Work request :: Copy out the entries below exactly as they stand, but only from the line containing "Evans (138, 717)" through the line containing "Image resolution: width=2156, height=1734.".

++++ Information given ++++

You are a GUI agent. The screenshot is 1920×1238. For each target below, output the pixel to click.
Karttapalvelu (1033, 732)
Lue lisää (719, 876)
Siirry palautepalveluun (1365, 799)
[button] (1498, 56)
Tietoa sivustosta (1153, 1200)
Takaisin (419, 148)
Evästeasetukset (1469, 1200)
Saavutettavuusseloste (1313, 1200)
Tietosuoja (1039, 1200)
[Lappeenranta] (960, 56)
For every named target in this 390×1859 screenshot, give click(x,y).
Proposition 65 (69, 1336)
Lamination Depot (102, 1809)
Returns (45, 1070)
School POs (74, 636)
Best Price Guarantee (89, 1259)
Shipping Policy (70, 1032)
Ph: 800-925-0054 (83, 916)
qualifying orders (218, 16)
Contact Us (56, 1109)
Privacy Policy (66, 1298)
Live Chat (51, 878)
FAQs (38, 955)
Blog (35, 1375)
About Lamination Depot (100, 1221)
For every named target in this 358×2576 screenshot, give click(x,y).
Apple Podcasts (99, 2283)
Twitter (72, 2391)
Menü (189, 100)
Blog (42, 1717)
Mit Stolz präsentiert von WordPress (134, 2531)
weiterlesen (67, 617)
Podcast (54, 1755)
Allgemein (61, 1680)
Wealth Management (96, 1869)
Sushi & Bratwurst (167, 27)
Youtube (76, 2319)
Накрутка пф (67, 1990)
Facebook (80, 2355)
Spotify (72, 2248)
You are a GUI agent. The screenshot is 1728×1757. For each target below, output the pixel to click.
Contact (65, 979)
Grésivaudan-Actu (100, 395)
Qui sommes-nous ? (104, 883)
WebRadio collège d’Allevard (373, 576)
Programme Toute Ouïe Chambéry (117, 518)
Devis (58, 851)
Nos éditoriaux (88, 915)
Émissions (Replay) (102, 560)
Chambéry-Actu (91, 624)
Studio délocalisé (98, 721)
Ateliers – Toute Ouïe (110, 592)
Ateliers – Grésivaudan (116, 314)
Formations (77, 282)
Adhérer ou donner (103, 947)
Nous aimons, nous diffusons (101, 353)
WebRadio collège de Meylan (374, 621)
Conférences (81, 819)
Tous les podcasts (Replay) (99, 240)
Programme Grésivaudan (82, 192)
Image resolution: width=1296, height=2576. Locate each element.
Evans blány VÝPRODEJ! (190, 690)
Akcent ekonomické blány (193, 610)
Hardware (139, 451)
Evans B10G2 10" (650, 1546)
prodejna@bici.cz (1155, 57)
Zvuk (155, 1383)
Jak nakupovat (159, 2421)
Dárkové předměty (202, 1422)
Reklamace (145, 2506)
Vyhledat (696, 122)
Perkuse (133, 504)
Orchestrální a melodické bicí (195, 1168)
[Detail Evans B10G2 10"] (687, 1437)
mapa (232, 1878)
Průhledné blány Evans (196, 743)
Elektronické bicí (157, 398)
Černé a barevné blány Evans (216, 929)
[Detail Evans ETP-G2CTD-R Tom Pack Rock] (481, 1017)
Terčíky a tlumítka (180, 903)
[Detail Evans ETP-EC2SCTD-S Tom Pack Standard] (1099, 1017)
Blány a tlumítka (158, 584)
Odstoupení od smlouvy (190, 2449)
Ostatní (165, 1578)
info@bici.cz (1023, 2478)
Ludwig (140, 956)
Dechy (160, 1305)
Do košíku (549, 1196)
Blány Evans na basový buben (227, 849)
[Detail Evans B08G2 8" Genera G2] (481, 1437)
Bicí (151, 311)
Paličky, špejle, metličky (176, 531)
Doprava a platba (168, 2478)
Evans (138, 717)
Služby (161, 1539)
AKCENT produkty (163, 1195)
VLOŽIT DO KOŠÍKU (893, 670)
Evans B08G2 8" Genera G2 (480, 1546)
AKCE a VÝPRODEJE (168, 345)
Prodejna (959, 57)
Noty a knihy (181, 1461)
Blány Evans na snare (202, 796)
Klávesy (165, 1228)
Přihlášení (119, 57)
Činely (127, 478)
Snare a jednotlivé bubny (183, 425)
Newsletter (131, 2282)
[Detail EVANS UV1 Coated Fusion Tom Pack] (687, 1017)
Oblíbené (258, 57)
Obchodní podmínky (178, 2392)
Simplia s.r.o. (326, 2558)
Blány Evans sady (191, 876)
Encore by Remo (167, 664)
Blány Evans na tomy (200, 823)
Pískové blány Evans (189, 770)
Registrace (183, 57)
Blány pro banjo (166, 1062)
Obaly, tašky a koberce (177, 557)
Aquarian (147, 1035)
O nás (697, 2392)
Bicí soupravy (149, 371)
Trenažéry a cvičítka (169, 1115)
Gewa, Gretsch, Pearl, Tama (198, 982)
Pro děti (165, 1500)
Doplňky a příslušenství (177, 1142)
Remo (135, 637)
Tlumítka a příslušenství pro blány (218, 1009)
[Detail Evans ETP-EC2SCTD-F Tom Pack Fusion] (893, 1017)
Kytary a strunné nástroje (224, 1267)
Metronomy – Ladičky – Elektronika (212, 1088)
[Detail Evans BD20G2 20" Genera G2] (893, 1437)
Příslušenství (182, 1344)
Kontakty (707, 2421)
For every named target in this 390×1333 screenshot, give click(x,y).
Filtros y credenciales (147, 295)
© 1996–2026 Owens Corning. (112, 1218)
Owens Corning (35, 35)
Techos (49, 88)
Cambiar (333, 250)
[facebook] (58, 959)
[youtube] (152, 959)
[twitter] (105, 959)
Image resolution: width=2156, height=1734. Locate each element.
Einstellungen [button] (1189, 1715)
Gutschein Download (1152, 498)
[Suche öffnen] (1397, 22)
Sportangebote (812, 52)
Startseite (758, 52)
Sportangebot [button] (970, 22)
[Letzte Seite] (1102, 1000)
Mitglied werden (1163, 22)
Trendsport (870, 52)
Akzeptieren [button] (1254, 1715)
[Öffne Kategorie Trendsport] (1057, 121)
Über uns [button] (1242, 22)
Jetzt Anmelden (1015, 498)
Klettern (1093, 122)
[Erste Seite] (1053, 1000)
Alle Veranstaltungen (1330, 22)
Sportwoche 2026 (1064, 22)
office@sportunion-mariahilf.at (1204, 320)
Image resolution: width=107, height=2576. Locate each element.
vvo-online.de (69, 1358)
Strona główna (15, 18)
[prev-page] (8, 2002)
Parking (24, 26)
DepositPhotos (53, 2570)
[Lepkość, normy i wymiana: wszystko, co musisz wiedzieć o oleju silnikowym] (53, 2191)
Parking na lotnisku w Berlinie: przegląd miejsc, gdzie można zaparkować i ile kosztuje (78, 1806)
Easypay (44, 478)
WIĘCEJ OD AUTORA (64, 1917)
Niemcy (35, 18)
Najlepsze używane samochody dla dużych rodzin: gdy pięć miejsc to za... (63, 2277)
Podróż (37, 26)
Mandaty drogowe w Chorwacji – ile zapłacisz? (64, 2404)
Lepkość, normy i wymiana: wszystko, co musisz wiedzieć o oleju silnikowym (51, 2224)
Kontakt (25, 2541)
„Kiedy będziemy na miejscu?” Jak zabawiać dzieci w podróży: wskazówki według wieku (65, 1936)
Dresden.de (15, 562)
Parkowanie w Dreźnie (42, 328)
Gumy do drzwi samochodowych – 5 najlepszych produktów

++++

Result for this task ::
Evans (138, 717)
Služby (161, 1539)
AKCENT produkty (163, 1195)
VLOŽIT DO KOŠÍKU (893, 670)
Evans B08G2 8" Genera G2 (480, 1546)
AKCE a VÝPRODEJE (168, 345)
Prodejna (959, 57)
Noty a knihy (181, 1461)
Blány Evans na snare (202, 796)
Klávesy (165, 1228)
Přihlášení (119, 57)
Činely (127, 478)
Snare a jednotlivé bubny (183, 425)
Newsletter (131, 2282)
[Detail EVANS UV1 Coated Fusion Tom Pack] (687, 1017)
Oblíbené (258, 57)
Obchodní podmínky (178, 2392)
Simplia s.r.o. (326, 2558)
Blány Evans sady (191, 876)
Encore by Remo (167, 664)
Blány Evans na tomy (200, 823)
Pískové blány Evans (189, 770)
Registrace (183, 57)
Blány pro banjo (166, 1062)
Obaly, tašky a koberce (177, 557)
Aquarian (147, 1035)
O nás (697, 2392)
Bicí soupravy (149, 371)
Trenažéry a cvičítka (169, 1115)
Gewa, Gretsch, Pearl, Tama (198, 982)
Pro děti (165, 1500)
Doplňky a příslušenství (177, 1142)
Remo (135, 637)
Tlumítka a příslušenství pro blány (218, 1009)
[Detail Evans ETP-EC2SCTD-F Tom Pack Fusion] (893, 1017)
Kytary a strunné nástroje (224, 1267)
Metronomy – Ladičky – Elektronika (212, 1088)
[Detail Evans BD20G2 20" Genera G2] (893, 1437)
Příslušenství (182, 1344)
Kontakty (707, 2421)
For every named target in this 390×1333 screenshot, give click(x,y).
Filtros y credenciales (147, 295)
© 1996–2026 Owens Corning. (112, 1218)
Owens Corning (35, 35)
Techos (49, 88)
Cambiar (333, 250)
[facebook] (58, 959)
[youtube] (152, 959)
[twitter] (105, 959)
Image resolution: width=2156, height=1734. Locate each element.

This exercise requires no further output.